Successful students will be able to identify the most relevant passages, sections and chapters within the articles and books they read, not least through judicious use of contents pages and indexes, and to recognise that not every item on a given reading list will need to be read in its entirety, or read with the same level of intensity throughout. Good writers will guide readers through their work, and their approach, along with the main points of their argument, ought to be discernible fairly quickly.
Note taking
Successful students will also be those who are able to develop efficient note taking skills.
The key is to take neither too many nor too few notes, and to ensure that these notes are clear, accurate, and logically organised. Ensure that your notes record thoroughly the details regarding the source from which they are taken, in terms of the author, title, date, and so on, as well as in terms of page numbers. This will guarantee that you will be able to footnote correctly (see below), and save a great deal of time if you find it necessary to revisit particular sources for clarification and further elucidation. It will also serve to protect you from unintentional plagiarism (see below), particularly if you ensure that your notes indicate very clearly when you have quoted directly from a given author.
Library resources
Given the pressure on library resources, students need to persevere in order to obtain the required readings for seminars and essays, but this process is made a great deal easier by the wealth of resources at your disposal, beyond the reading rooms in UCL library.
UCL library should obviously be your first port of call, given its proximity, and that every effort is made to ensure that it contains the most relevant material for your studies. If books are on loan, remember that they can be recalled. If there is particularly high demand for certain items, your tutor ought to be able to have the loan period changed, although only when the book is actually in the library, and not already on loan.
In addition to the books on the shelves, however, certain book chapters (in photocopy), and certain particularly popular books, have been placed by tutors on what is called the ‘teaching collection’. These items should be marked on reading lists with an alphanumeric code (e.g.
TC1362), or with the term ‘issue desk’, and can be obtained for a short period from the issue desk, for use in the library, and for copying.
Equally valuable is the possibility of using many other libraries in the vicinity of UCL.
These include:
 Senate House Library.

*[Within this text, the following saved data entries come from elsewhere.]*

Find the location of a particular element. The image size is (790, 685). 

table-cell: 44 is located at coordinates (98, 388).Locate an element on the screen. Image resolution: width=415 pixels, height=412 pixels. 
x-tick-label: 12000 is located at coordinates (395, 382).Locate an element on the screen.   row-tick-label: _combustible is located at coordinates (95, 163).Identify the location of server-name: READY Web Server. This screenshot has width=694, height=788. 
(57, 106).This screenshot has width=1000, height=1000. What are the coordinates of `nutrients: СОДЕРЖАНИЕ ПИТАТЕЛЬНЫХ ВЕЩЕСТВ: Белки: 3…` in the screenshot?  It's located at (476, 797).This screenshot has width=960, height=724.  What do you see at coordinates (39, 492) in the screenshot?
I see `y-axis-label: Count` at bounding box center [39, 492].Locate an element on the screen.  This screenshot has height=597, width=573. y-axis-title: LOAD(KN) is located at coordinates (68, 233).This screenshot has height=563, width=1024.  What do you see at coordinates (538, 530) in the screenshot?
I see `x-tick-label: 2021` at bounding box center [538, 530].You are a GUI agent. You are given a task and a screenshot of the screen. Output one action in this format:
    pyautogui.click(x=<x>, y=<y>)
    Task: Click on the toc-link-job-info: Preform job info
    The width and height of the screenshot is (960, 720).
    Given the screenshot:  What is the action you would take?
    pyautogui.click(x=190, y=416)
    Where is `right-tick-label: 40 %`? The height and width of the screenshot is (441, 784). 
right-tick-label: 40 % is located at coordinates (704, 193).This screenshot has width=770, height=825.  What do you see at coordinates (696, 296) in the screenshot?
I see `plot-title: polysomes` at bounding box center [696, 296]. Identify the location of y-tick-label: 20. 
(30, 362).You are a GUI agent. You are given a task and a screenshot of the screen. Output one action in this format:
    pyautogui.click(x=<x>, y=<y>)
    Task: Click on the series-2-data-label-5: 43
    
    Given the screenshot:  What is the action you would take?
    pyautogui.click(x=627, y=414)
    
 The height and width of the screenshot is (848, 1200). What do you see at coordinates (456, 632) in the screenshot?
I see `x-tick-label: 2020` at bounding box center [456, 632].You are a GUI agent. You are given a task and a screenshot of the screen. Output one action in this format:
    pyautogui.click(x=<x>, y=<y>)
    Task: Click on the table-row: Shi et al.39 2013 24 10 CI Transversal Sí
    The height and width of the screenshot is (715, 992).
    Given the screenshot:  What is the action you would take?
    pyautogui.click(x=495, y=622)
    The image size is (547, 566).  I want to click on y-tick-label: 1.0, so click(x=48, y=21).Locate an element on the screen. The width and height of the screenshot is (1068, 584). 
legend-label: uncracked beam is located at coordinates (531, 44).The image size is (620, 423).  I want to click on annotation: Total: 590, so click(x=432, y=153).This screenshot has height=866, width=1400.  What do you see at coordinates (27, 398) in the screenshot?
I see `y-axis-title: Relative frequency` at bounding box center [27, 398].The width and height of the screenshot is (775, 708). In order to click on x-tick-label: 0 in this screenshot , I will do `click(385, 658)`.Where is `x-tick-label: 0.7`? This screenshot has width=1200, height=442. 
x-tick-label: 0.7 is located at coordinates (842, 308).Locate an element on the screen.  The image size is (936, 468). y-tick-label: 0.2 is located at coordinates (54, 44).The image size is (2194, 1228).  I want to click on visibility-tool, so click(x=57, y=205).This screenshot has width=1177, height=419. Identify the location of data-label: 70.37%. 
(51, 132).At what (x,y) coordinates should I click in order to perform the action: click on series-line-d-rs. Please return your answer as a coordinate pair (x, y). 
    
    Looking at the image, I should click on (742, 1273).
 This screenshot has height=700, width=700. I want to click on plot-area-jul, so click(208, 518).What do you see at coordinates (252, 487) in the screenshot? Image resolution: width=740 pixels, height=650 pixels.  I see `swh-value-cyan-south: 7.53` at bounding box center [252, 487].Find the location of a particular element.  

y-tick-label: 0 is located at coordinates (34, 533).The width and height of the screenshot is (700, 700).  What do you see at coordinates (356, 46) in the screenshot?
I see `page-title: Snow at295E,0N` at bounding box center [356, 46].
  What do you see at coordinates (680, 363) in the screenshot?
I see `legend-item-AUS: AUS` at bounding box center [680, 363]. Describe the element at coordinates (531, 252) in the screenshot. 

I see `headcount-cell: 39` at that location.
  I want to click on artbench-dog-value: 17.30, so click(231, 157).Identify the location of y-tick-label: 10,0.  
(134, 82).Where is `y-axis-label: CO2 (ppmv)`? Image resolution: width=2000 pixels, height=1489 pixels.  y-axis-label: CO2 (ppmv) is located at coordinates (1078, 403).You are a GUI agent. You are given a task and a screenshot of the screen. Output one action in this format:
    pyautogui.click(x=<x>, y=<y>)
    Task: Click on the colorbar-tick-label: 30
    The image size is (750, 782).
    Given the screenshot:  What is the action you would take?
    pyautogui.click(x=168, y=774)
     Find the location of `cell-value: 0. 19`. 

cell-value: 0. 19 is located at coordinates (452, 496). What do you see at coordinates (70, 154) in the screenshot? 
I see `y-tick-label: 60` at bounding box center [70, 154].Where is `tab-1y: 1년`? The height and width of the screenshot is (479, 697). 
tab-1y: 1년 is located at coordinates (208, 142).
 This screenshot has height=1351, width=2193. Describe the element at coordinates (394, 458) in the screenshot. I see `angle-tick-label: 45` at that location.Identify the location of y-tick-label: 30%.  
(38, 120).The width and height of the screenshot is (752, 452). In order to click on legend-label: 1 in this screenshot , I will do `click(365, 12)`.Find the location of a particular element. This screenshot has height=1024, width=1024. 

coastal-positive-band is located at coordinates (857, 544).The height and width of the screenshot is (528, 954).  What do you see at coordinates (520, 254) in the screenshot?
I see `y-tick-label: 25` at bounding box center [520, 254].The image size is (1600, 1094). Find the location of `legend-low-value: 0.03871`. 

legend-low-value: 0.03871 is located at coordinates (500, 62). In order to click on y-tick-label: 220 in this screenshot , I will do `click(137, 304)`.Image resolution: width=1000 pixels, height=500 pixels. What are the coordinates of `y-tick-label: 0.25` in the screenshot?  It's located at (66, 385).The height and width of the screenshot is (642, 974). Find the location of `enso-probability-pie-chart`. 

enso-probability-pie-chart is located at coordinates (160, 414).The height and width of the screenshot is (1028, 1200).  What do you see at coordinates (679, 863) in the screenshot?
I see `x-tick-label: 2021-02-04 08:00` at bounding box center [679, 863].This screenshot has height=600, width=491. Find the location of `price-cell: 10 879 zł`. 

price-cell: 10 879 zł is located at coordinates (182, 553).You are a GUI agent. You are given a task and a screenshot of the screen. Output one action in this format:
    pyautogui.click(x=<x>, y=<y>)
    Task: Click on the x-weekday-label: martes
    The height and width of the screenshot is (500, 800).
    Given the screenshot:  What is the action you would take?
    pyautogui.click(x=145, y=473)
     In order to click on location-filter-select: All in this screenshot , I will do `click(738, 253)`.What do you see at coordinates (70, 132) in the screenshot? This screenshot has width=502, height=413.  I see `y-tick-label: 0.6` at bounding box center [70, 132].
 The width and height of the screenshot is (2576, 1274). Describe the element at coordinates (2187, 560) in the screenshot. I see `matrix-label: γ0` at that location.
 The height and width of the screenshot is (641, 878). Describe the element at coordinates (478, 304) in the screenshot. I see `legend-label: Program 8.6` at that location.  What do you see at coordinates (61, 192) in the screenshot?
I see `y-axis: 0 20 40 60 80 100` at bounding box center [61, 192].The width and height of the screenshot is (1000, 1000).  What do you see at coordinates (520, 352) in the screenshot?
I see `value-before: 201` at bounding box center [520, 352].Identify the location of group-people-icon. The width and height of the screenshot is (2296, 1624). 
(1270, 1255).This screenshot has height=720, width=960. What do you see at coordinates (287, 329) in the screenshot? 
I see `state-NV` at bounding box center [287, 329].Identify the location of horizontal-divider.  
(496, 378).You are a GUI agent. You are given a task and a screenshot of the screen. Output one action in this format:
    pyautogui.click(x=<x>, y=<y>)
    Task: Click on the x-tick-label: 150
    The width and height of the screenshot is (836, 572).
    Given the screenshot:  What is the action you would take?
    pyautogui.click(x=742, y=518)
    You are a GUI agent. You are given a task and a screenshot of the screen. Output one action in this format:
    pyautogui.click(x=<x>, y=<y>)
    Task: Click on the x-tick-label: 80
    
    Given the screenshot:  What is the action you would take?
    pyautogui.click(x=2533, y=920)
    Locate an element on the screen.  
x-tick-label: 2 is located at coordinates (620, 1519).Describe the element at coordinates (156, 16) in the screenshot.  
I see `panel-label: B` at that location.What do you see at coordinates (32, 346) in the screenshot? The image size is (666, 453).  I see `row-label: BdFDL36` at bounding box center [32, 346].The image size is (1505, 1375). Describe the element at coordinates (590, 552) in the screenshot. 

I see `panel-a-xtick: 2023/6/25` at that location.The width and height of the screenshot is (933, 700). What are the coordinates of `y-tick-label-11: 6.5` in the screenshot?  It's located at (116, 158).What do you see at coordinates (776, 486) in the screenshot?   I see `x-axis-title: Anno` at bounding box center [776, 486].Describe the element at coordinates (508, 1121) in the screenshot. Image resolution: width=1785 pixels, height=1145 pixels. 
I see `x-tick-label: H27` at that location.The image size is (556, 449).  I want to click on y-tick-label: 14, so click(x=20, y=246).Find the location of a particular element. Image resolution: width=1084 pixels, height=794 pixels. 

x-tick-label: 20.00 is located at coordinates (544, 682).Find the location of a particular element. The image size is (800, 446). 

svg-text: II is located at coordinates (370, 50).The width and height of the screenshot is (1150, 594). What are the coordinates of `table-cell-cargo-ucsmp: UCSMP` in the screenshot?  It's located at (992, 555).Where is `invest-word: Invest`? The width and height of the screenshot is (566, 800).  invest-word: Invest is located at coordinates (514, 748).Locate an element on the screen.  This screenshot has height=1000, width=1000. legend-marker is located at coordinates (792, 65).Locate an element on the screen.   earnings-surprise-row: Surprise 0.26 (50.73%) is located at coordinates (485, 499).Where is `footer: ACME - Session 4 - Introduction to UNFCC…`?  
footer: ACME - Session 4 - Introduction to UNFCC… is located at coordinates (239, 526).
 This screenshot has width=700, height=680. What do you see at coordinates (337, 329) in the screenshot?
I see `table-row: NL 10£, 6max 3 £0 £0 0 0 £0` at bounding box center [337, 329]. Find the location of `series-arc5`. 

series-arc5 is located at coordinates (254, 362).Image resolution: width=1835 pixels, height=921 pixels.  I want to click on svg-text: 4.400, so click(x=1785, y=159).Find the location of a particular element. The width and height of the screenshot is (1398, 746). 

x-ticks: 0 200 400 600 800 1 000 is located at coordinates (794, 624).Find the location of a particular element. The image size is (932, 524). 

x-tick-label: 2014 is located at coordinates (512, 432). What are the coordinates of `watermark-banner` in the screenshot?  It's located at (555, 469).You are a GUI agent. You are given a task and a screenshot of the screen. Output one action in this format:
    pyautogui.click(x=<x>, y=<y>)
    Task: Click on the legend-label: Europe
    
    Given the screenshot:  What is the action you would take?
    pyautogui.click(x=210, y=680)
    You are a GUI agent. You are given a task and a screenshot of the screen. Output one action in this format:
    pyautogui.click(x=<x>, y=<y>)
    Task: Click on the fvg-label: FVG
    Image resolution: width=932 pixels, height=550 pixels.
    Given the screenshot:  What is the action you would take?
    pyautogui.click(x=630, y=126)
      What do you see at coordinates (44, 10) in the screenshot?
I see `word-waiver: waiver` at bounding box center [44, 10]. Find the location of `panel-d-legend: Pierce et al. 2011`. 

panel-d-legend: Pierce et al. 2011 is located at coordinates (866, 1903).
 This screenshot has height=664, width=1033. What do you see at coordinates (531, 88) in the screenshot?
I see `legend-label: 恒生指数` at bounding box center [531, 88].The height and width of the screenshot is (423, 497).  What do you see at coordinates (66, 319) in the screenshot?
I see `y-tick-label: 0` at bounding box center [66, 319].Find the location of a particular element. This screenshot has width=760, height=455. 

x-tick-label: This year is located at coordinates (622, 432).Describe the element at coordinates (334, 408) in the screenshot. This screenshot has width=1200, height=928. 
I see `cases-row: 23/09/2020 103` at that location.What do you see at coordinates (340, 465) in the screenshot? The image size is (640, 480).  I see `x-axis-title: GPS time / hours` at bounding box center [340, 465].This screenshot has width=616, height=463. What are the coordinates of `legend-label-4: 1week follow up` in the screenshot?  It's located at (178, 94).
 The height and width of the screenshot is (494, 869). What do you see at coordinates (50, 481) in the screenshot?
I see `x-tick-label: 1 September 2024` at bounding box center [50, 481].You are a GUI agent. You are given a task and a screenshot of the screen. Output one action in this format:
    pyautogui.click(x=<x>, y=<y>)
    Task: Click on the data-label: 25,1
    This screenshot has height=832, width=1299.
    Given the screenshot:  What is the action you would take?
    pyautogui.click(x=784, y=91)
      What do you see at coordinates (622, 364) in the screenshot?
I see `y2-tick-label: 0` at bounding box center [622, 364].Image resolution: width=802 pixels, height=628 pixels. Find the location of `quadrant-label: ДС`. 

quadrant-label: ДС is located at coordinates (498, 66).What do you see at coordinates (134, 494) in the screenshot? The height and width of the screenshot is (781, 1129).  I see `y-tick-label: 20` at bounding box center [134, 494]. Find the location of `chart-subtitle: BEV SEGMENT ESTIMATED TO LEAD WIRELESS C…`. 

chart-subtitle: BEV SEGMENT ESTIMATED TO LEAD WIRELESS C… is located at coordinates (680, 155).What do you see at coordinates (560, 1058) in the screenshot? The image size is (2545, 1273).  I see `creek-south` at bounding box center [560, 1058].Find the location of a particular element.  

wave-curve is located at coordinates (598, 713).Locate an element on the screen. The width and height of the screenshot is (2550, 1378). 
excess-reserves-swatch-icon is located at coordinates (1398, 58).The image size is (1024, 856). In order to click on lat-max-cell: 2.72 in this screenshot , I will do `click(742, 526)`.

The Library for the University of London, within a stone’s throw of UCL, and for which all undergraduates should automatically be registered. The library’s collections complement, rather than merely duplicate, those of UCL.
 School of Slavonic and East European Studies (SSEES) Library.
 Institute of Archaeology library.
 Institute of Historical Research (IHR). You may need a letter from your tutor in order to gain admission, but the advantage of this library is that books cannot be borrowed, and so can be assumed to be available.